Bi alloying is predicted to transform GaAs from a semiconductor to a topological insulator or semi-metal. To date, studies of the GaAs$_{1-x}$Bi$_x$ alloy band structure have been limited, and the origins of Bi-induced enhancement of the spin-orbit splitting energy, $Δ_\mathrm{SO}$, are unresolved. Here, we present high-resolution angle-resolved photoemission spectroscopy (ARPES) of droplet-free epitaxial GaAs$_{1-x}$Bi$_x$ films with $x_{\mathrm{Bi}}$ = 0.06. In addition to quantifying the Bi-induced shifts of the light-hole and heavy-hole valence bands, we probe the origins of the Bi-enhanced $Δ_\mathrm{SO}$. Using exact-two-component density functional theory calculations, we identify the key role of Bi p-orbitals in the upward shift of the light-hole and heavy-hole bands that results in the Bi-enhanced $Δ_\mathrm{SO}$.

Figures (7)

• Figure 1: GaAs$_{1-x}$Bi$_x$ atomic structure: (a) illustration of the GaAs unit cell containing BiAs (red) and SiGa (gray). (b) GaAs Brillouin zone, with high-symmetry points labeled. Local $x_{\mathrm{Bi}}$ from local-electrode atom-probe tomography, shown as (c) a 2D contour plot created from a 1414 nm$^{3}$ cubic region-of-interest (bin size = 1.0 nm) and (e) a 3D rendering of the xz-cross section. (d) Pair correlation functions, C(r), vs pair separation for Bi–Bi (red), Bi–Ga (green), and Ga–Ga (black) pairs. Error bars are within the size of the data points for most values of C(r) mitchell_influence_2024.
• Figure 2: GaAs$_{1-x}$Bi$_x$ film composition and morphology: (a) Rutherford backscattering spectrometry (RBS) yield versus backscattered particle energy (and depth) for GaAs1-xBix:Si (red), GaAs:Si (gray), and GaAs (black) films. SIMNRA fitting of the GaAs$_{1-x}$Bi$_x$:Si spectrum yields an average Bi composition of $x_{\mathrm{Bi}}$ = 0.060 and layer thickness of 210 nm for the GaAs$_{1-x}$Bi$_x$:Si film. (b) Normalized XPS core level spectra for GaAs (black), GaAs:Si (gray), and GaAs1-xBix:Si (red) centered around the energies corresponding to the Bi 4f and Ga 3s core levels, with Voigt fits as dashed lines. (c-d) high-resolution x-ray rocking curves (XRC), consisting of diffraction intensity vs. $\Delta\omega$ about the (c) (004) and (d) (224) GaAs for GaAs (black), GaAs:Si (gray), and GaAs$_{1-x}$Bi$_x$:Si (red) films. Analysis of the $\Delta\omega_{(004)}$ and $\Delta\omega_{(224)}$ data reveals a residual in-plane compressive strain of 0.62 $\%$ for the GaAs$_{1-x}$Bi$_x$:Si film. (e-g) atomic force microscopy (AFM) images for (e) GaAs$_{1-x}$Bi$_x$:Si, (f) GaAs:Si, and (g) GaAs. The color-scale ranges displayed are (e) 2.0 nm, (f) 1.5 nm, and (g) 23 nm.
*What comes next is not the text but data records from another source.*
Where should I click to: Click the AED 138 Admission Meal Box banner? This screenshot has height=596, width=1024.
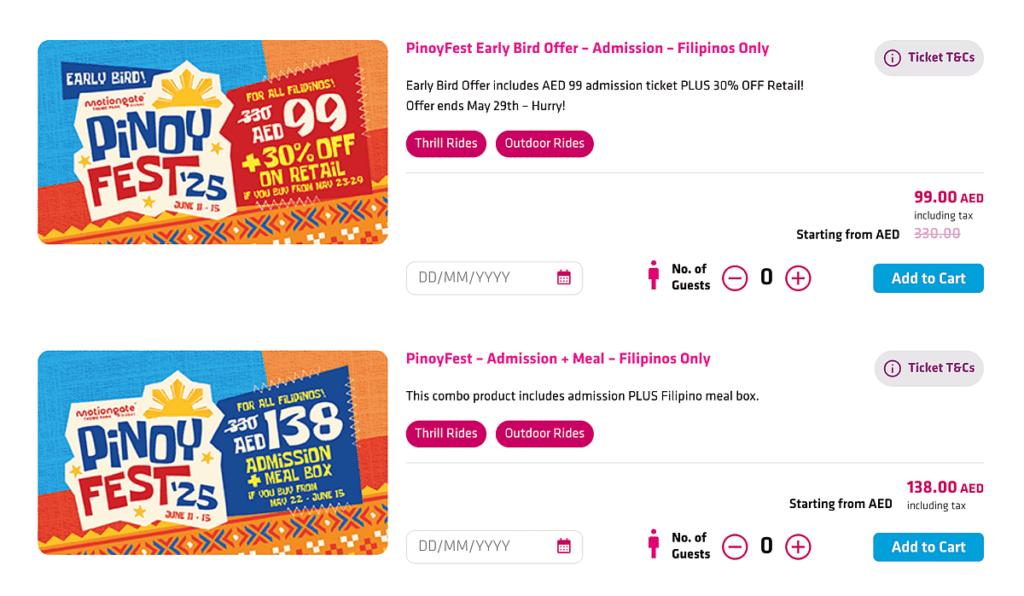pyautogui.click(x=213, y=452)
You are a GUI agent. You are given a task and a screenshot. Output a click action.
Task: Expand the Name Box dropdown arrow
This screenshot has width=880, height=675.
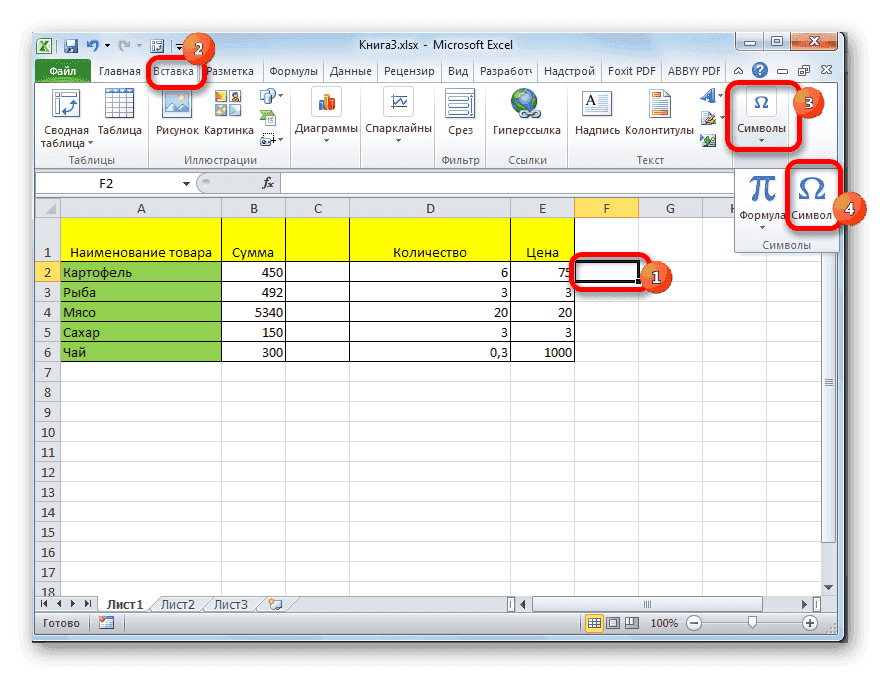[x=185, y=183]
• Figure 3: Comparison of electronic structures for GaAs, GaAs:Si, and GaAs1-xBix:Si. (a) Out-of-plane and (b) in-plane constant energy contours at a binding energy of 3.5 eV for GaAs taken with p-polarized light. The pinked dashed lines depict the first Brillouin zone with high symmetry points labeled. (c)-(e) Band dispersion of GaAs along the high symmetry lines (c) $\Gamma$ - X with p-polarized light, (d) $\Gamma$ - K with p-polarized light, and (e) $\Gamma$ - K with s-polarized light. (f) - (j) and (k) - (o) are the same as (a) - (e) except for GaAs:Si and GaAs1-xBix:Si.
• Figure 4: Effects of Si Doping on the Electronic Structure of GaAs. (a) Band dispersion taken with p-polarized light of GaAs along the $\Gamma$ - K high symmetry line. (b) Band positions found through the energy-dispersion curves (EDCs) (markers) and the corresponding $k \cdot p$ fits (solid lines). The dashed lines denote $k*$, the limit at which 1st order $k \cdot p$ theory no longer is accurate. (c), (d) Same as (a),(b) but for GaAs:Si. The enhanced n doping of GaAs:Si is evident through the downward shift in energy of the bands relative to GaAs. The red arrow in (c) highlights a kink in the LH band dispersion of GaAs:Si that is absent in GaAs.
• Figure 5: Enhanced Spin-Orbit Splitting in GaAs1-xBix:Si. (a) Energy dispersion and (b) the corresponding second derivative taken along the momentum axis of GaAs:Si along the $\Gamma$ - K high symmetry line. (c) - (d) Same as (a) - (b), respectively, for GaAs1-xBix:Si. The pink and orange dashed lines show the LH/HH and SO band maxima, labeled as ELH and ESO, respectively. The difference between these band positions is the spin-orbit splitting, labeled as $\Delta$SO, which is enhanced in GaAs1-xBix:Si. All plots are a summation of the dispersion measured with p- and s-polarized light.